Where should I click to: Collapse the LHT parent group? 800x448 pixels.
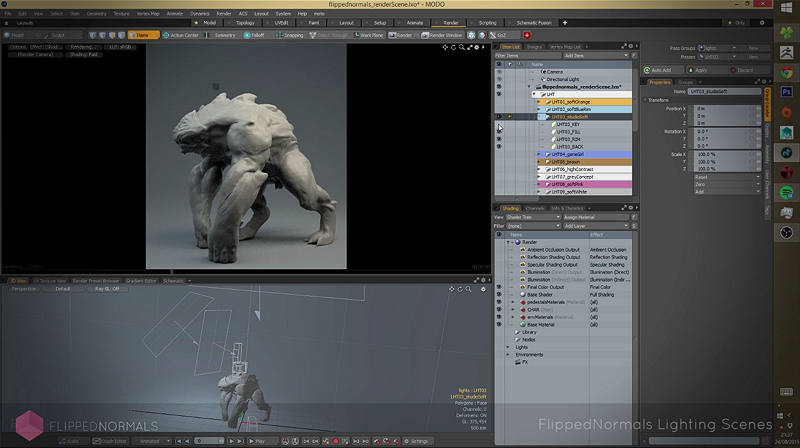533,94
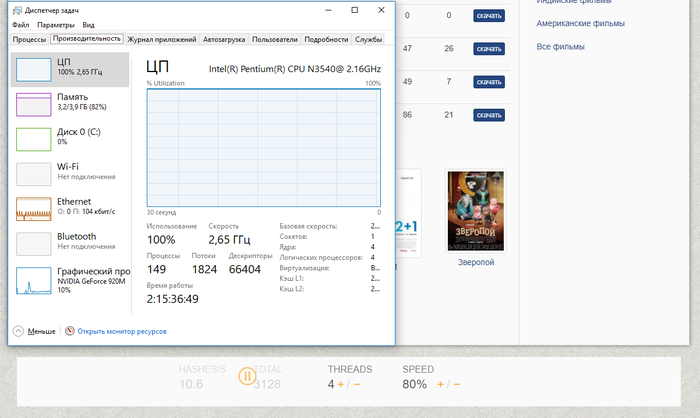Increase THREADS with the plus sign
This screenshot has width=700, height=418.
click(x=341, y=385)
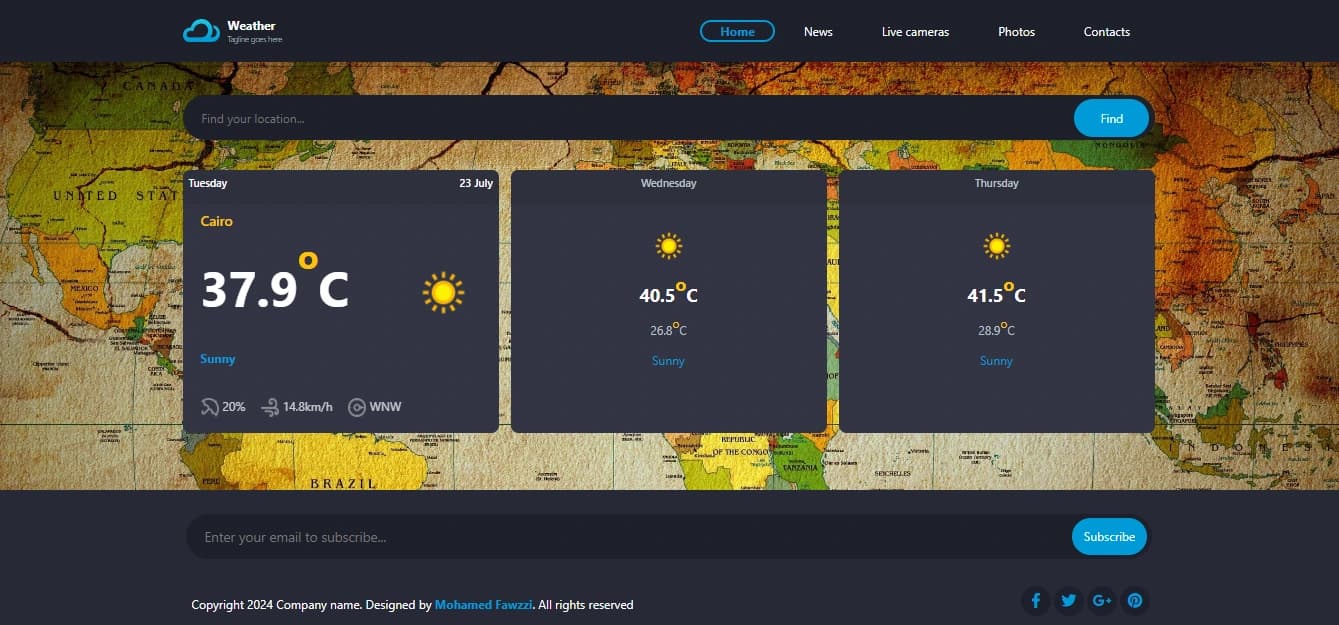Viewport: 1339px width, 625px height.
Task: Open the Mohamed Fawzzi link
Action: click(x=483, y=604)
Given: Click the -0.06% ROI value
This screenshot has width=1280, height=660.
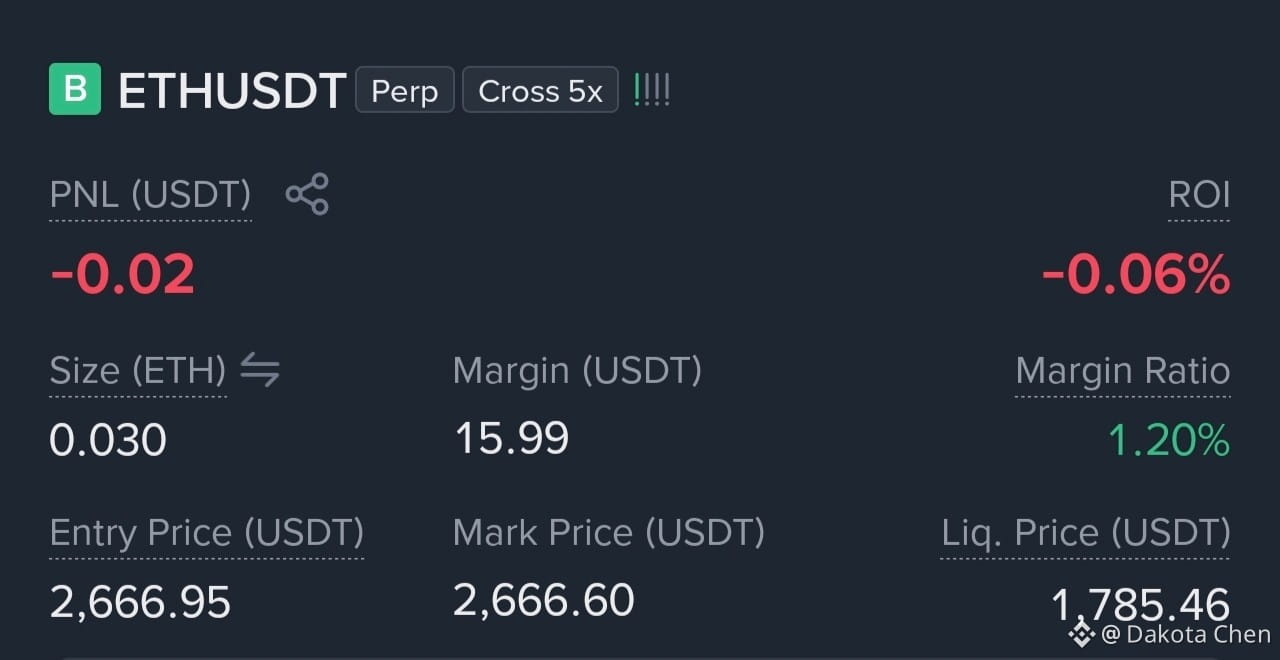Looking at the screenshot, I should [x=1136, y=274].
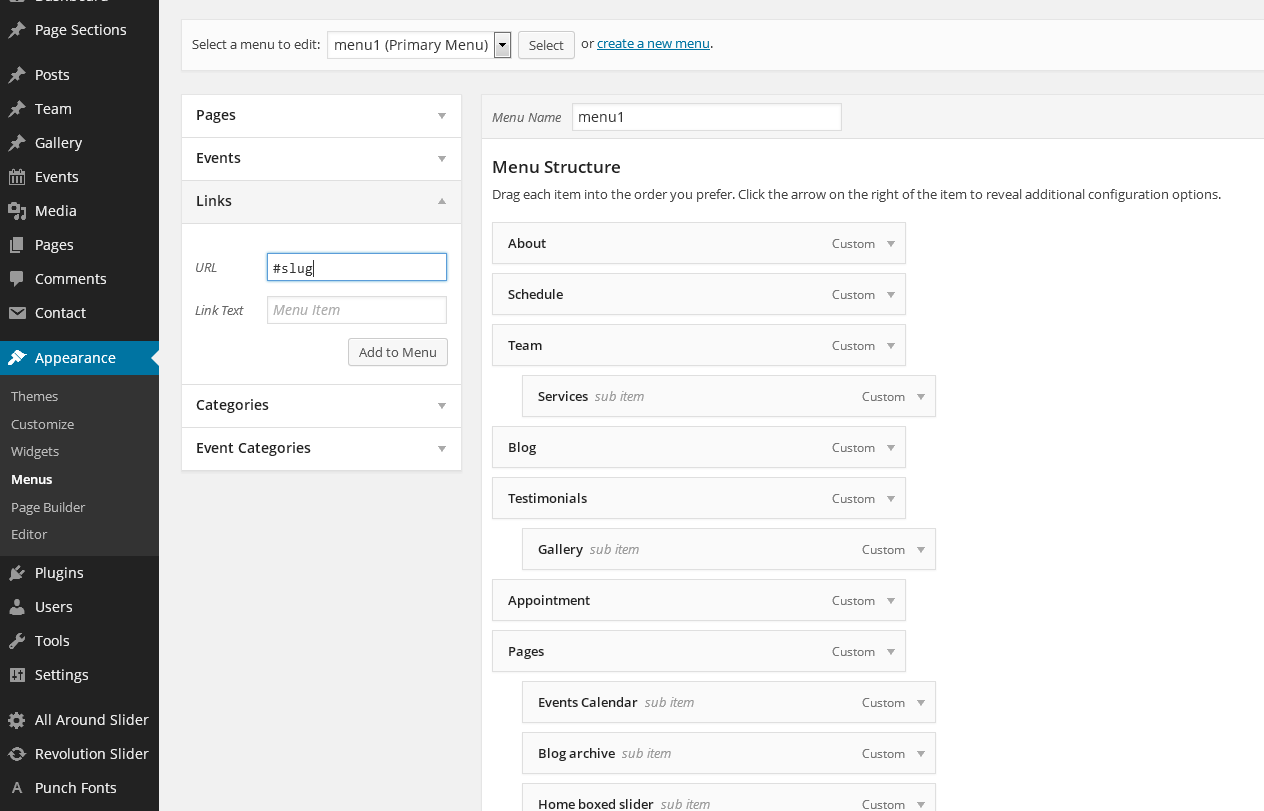Screen dimensions: 1264x811
Task: Collapse the Links metabox panel
Action: [442, 201]
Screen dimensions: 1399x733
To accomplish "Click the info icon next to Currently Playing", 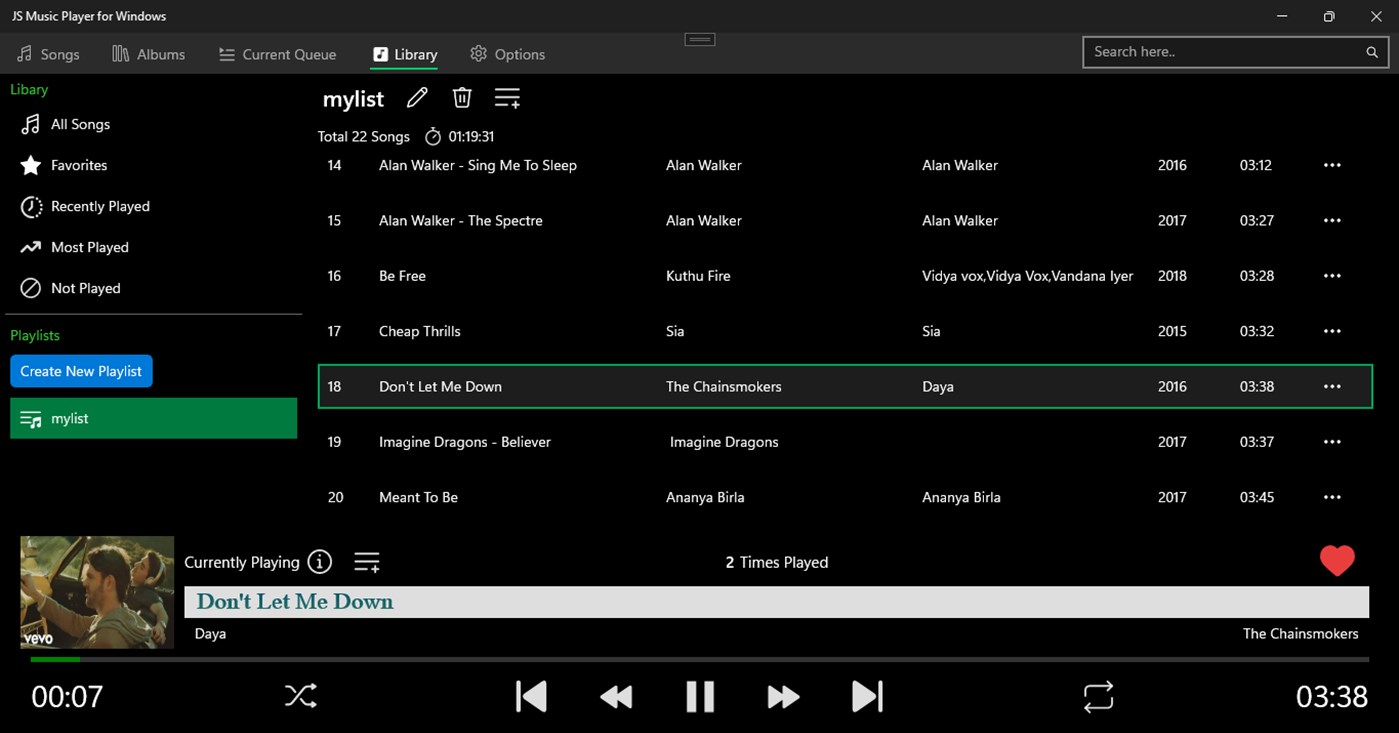I will (x=319, y=561).

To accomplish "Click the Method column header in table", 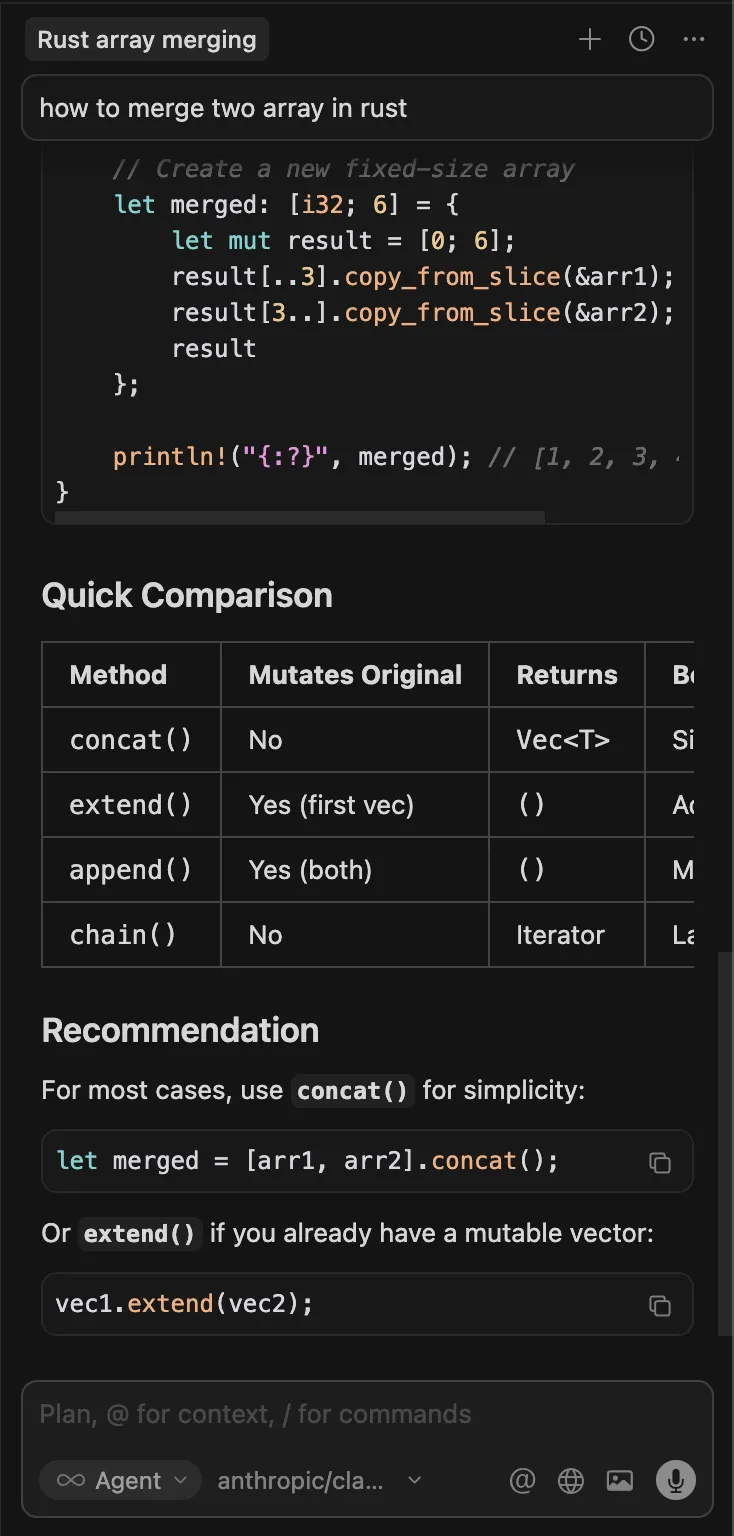I will [x=118, y=675].
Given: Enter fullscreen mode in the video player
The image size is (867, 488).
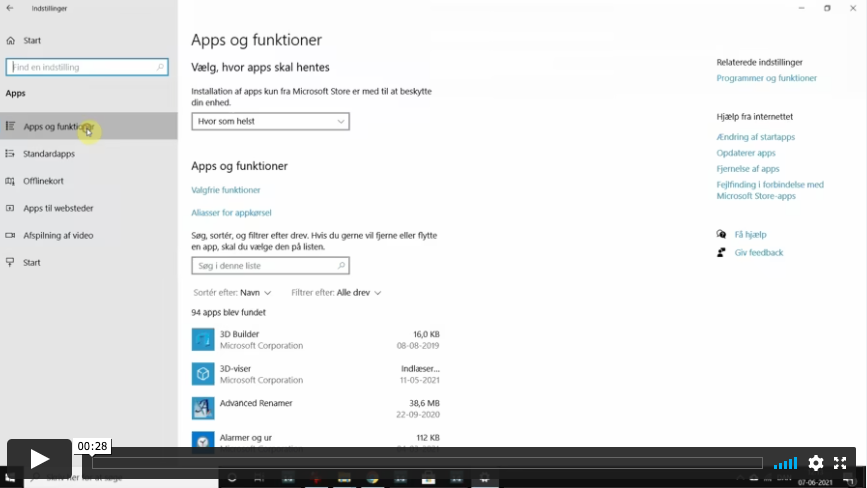Looking at the screenshot, I should point(841,463).
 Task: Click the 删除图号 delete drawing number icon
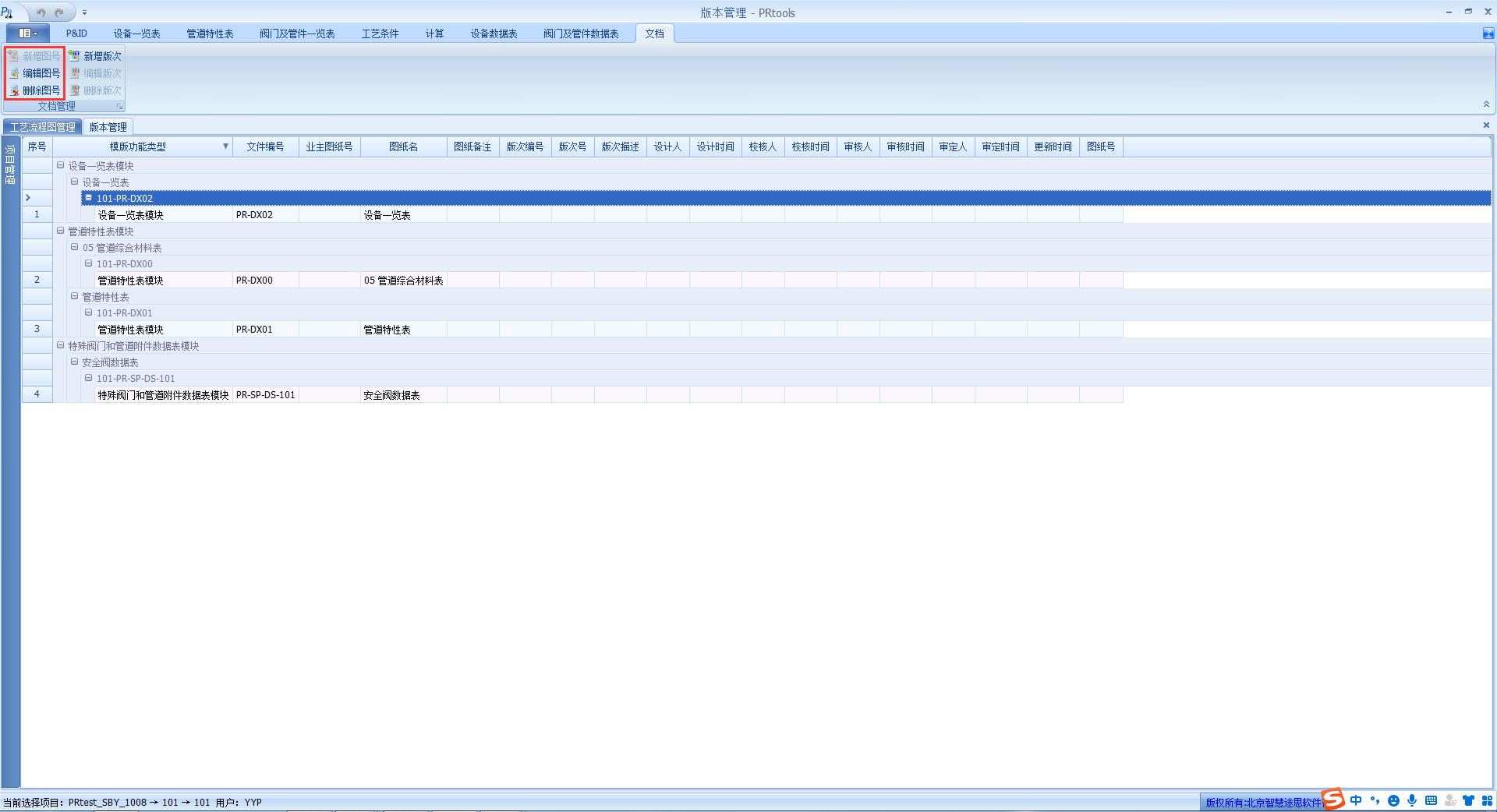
------------------------------------------------------------
### [REQUIRED WORK]
What lines in the data include the string "Given"? Copy each one.

### [TASK SOLUTION]
Given: Click the -0.06% ROI value
Given: Enter fullscreen mode in the video player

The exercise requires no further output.